=== Material for this exercise ===

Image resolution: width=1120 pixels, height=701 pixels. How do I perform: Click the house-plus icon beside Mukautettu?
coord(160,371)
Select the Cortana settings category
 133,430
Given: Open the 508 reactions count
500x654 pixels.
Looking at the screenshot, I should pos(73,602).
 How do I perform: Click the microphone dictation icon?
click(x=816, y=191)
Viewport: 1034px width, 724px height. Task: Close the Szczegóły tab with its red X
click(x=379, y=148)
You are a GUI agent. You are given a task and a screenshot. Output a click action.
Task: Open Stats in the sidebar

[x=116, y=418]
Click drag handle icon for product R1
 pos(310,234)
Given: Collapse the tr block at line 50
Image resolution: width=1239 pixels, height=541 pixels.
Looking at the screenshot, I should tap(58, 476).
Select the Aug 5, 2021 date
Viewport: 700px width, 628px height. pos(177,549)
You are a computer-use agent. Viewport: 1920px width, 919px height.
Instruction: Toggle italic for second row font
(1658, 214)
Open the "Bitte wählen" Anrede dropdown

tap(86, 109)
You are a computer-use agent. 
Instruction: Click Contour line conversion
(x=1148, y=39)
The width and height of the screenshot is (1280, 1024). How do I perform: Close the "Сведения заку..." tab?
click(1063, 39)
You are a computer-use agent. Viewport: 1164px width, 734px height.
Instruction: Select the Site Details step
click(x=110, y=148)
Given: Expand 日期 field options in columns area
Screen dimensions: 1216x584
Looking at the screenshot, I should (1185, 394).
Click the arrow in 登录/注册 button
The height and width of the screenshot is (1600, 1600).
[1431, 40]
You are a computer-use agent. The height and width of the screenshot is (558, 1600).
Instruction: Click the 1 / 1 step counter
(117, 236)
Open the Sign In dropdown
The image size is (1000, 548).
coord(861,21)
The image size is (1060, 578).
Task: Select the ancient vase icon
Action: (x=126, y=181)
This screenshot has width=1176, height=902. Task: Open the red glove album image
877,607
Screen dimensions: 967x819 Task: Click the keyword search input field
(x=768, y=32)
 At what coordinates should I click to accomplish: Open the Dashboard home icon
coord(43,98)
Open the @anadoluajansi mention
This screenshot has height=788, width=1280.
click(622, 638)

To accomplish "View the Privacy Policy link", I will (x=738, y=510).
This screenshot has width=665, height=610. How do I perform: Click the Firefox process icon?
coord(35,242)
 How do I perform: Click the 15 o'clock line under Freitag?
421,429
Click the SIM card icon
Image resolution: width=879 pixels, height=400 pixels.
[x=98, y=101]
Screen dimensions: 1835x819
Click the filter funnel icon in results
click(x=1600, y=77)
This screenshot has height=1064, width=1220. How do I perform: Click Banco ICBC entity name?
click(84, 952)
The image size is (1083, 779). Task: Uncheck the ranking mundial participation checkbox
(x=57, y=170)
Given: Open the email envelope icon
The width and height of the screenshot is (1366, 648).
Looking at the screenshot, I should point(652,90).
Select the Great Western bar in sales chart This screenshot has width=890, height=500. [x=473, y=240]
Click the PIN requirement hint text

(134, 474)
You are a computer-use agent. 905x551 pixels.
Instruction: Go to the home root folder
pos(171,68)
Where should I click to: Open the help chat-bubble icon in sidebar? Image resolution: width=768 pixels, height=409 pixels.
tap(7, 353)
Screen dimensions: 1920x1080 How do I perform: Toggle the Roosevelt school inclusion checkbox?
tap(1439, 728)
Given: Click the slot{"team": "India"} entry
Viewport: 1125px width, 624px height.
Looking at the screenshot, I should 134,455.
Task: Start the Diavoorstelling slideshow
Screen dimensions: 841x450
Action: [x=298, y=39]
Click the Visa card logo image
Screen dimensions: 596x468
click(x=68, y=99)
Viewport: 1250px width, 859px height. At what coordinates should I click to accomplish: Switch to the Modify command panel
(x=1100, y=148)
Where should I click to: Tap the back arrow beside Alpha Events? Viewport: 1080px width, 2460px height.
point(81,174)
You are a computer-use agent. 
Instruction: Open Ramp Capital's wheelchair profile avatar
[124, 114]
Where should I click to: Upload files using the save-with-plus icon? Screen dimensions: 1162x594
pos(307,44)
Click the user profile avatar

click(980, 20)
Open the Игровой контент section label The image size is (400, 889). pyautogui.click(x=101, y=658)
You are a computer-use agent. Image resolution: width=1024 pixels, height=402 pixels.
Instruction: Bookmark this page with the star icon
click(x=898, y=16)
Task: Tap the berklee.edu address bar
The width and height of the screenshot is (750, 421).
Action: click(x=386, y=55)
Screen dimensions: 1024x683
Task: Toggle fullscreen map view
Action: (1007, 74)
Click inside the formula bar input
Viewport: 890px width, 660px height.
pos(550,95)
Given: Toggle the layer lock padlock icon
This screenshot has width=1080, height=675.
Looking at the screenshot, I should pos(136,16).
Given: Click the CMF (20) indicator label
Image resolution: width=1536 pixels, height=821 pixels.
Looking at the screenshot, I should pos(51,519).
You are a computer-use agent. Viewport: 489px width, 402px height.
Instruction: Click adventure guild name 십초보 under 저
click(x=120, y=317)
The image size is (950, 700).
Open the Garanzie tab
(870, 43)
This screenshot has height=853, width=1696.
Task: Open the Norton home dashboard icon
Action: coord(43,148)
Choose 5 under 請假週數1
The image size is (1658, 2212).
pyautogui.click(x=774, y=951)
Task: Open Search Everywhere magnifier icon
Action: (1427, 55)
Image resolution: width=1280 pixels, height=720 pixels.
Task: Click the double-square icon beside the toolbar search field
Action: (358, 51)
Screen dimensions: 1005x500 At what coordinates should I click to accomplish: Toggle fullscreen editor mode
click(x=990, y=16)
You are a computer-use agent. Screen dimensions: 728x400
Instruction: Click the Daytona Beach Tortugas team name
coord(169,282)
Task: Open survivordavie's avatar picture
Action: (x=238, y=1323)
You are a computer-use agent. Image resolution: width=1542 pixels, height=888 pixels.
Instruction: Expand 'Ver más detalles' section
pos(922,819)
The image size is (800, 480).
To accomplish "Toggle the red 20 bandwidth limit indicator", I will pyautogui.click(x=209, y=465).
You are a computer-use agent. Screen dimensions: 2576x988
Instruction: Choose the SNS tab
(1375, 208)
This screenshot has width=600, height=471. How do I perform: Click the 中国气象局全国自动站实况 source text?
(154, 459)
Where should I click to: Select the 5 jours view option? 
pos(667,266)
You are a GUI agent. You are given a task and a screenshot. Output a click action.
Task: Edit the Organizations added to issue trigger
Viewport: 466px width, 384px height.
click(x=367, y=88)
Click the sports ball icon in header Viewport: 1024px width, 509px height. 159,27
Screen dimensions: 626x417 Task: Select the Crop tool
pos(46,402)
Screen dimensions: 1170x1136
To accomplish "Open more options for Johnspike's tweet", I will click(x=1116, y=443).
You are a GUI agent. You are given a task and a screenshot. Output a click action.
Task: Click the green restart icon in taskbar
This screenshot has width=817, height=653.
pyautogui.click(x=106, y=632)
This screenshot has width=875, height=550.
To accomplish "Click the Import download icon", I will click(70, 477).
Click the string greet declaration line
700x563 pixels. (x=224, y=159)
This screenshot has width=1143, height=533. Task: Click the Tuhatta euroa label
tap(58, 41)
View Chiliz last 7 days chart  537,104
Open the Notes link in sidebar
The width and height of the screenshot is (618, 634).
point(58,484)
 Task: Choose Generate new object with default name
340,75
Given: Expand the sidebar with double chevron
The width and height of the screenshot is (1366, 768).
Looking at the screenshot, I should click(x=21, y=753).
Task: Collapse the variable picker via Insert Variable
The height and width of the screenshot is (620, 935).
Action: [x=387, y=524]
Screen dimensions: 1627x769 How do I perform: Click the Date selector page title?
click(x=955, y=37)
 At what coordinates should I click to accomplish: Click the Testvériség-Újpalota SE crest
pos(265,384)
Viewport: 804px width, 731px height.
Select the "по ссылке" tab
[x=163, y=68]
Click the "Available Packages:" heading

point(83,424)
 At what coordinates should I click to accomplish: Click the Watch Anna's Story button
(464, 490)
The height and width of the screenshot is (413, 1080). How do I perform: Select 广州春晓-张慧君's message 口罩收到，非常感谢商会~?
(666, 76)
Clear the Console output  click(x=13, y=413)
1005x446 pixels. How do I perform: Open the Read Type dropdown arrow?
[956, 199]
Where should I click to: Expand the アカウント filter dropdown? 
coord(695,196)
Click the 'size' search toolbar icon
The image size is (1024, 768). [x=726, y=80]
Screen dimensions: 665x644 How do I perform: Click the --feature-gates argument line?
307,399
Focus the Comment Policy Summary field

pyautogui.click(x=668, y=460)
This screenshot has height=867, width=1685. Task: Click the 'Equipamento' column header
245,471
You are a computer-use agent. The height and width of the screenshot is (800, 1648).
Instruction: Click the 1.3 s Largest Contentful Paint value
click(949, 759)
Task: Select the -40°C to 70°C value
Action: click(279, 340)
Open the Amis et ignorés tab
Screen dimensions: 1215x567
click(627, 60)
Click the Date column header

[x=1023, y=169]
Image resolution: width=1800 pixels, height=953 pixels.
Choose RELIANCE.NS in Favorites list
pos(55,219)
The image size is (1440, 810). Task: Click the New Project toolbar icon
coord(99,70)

=== Work order ===
Look through the entries above and quote exactly the lines from the line with "Where should I click to: Tap" to the line with "The image size is (950, 700).", counting both of those lines.

=== Response box ===
Where should I click to: Tap the back arrow beside Alpha Events? Viewport: 1080px width, 2460px height.
point(81,174)
You are a computer-use agent. 
Instruction: Open Ramp Capital's wheelchair profile avatar
[124, 114]
Where should I click to: Upload files using the save-with-plus icon? Screen dimensions: 1162x594
pos(307,44)
Click the user profile avatar

click(980, 20)
Open the Игровой контент section label The image size is (400, 889). pyautogui.click(x=101, y=658)
You are a computer-use agent. Image resolution: width=1024 pixels, height=402 pixels.
Instruction: Bookmark this page with the star icon
click(x=898, y=16)
Task: Tap the berklee.edu address bar
The width and height of the screenshot is (750, 421).
Action: click(x=386, y=55)
Screen dimensions: 1024x683
Task: Toggle fullscreen map view
Action: (1007, 74)
Click inside the formula bar input
Viewport: 890px width, 660px height.
pos(550,95)
Given: Toggle the layer lock padlock icon
This screenshot has width=1080, height=675.
Looking at the screenshot, I should pos(136,16).
Given: Click the CMF (20) indicator label
Image resolution: width=1536 pixels, height=821 pixels.
Looking at the screenshot, I should pos(51,519).
You are a computer-use agent. Viewport: 489px width, 402px height.
Instruction: Click adventure guild name 십초보 under 저
click(x=120, y=317)
The image size is (950, 700).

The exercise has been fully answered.